[WHAT THE TASK REQUIRES]
Show every line in the entries below where the word "компании" appears.

Dataset entries
• • • • • • •
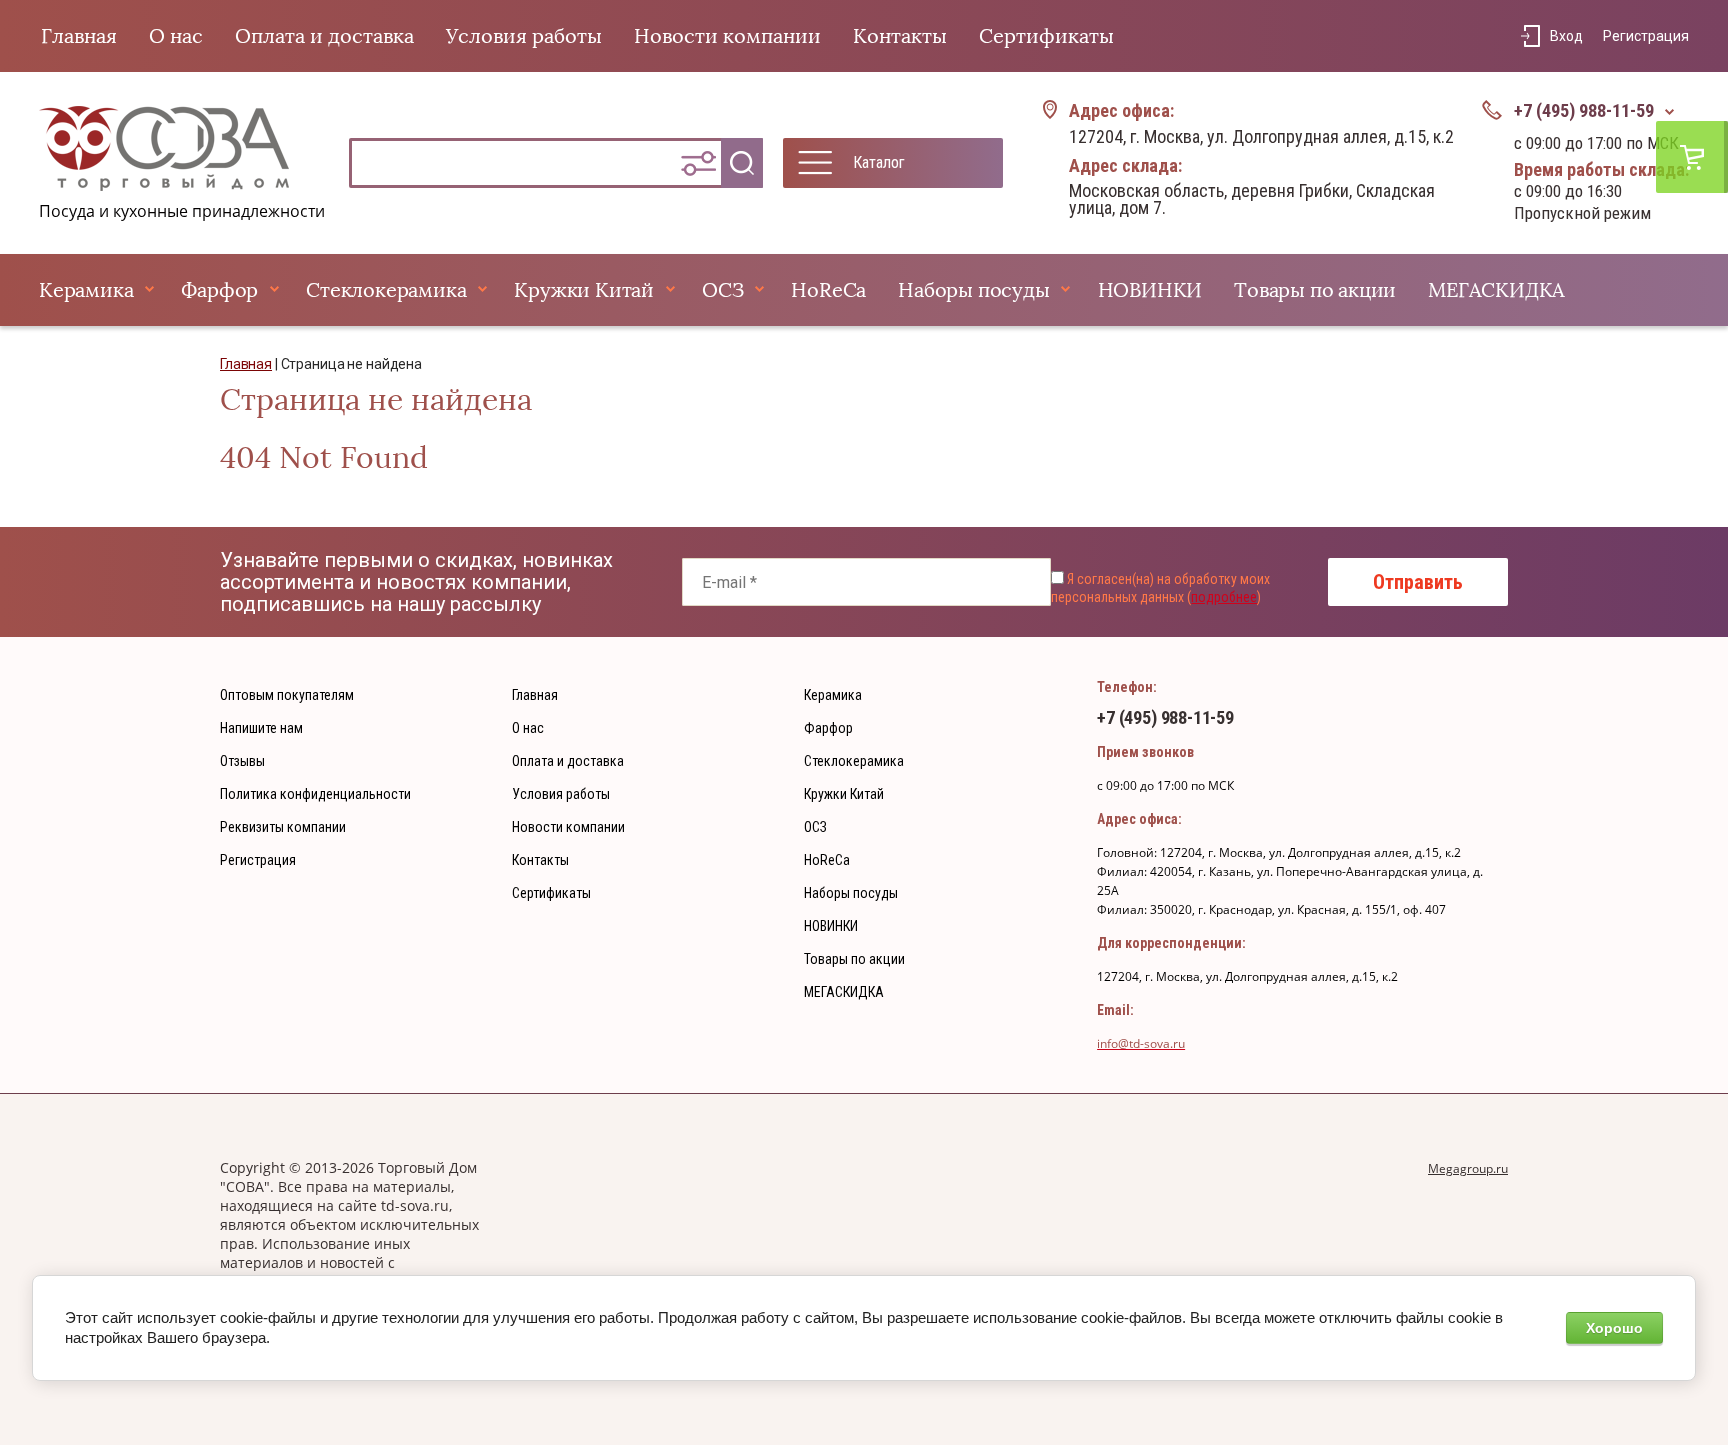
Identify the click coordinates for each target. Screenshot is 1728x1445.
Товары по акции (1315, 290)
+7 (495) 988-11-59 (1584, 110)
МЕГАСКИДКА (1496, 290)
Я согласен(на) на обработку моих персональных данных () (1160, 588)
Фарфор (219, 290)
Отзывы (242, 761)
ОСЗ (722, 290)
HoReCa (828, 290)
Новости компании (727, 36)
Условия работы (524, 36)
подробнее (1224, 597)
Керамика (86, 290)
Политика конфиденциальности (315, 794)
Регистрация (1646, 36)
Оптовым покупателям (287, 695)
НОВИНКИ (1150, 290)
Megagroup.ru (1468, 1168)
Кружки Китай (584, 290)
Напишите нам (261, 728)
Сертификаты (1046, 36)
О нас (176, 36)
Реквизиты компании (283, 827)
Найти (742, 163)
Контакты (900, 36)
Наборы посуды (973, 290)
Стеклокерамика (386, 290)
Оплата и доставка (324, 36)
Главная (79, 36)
• • • • • • •
[EXERCISE OUTPUT]
Новости компании (727, 36)
Реквизиты компании (283, 827)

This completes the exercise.